Chaudhary has faced accusations of tax evasion, financial irregularities, and alleged monopolistic practices within certain sectors. Notably, he has established prominent relationships with political entities in power, including Prince Dhirendra during the monarchy rule in Nepal, and later affiliations with CPN-UML and Nepali Congress after Nepal transitioned into a republic. One significant controversy involves the alleged privatization of land belonging to the Bansbari Shoe Factory, a government entity. Investigations revealed that Chaudhary's company took control of shares allocated to the public during the privatization process, subsequently gaining control of the land.
Additionally, one of Chaudhary Group's subsidiaries, Apollo Steel Industries, faced accusations of land grabbing in Satungal, Kathmandu. Local communities have accused the company of usurping a public road, which is currently fenced off and part of the premises housing CG Electronics. This dispute dates back to 1987 and the road in question still remains closed to the public.
Furthermore, Chaudhary's investment in Hotel Summit has been marred by allegations of procedural lapses and neglect regarding neighboring properties.
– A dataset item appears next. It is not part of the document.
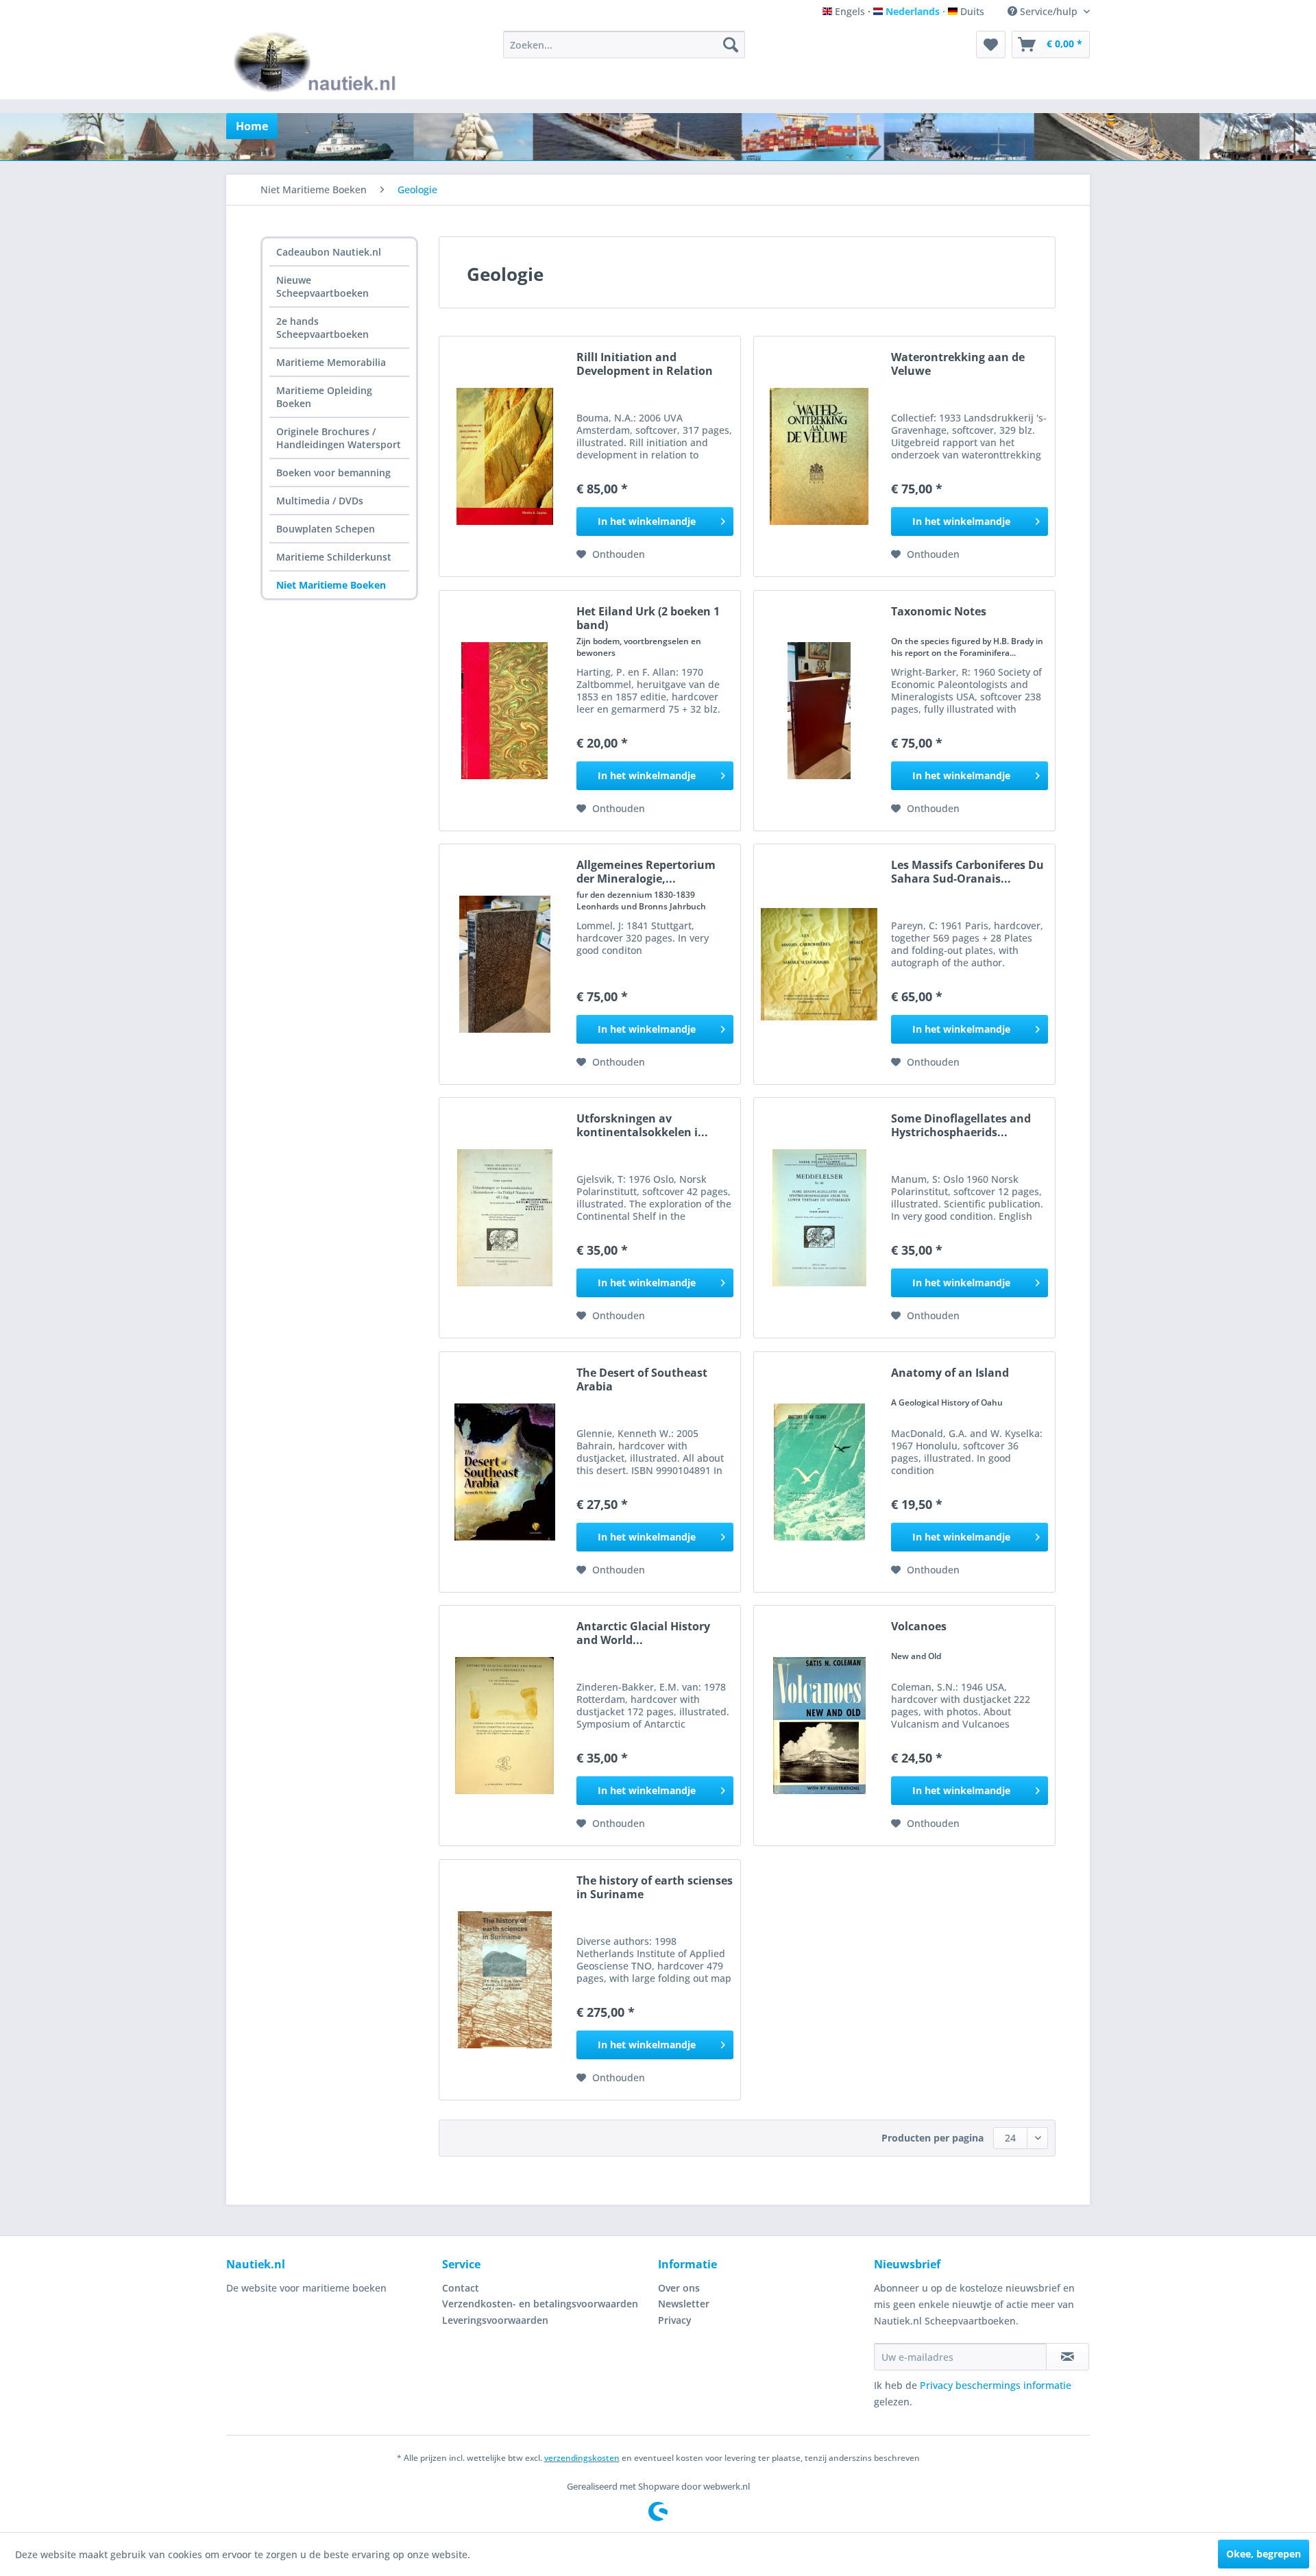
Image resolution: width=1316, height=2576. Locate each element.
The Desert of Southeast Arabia (641, 1379)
Investigations revealed the company's failure to obtain approval from local authorities for construction and circumvention of mandatory Environmental Impact Assessments (EIA).
He was also named in the Pandora Papers leak in 2021. While his son denies allegations, stating compliance with the law, investigations suggest the use of loopholes to circumvent Nepal's legal restrictions on owning foreign assets and capital controls for global business expansion. Chaudhary himself has alluded to such practices in his autobiography.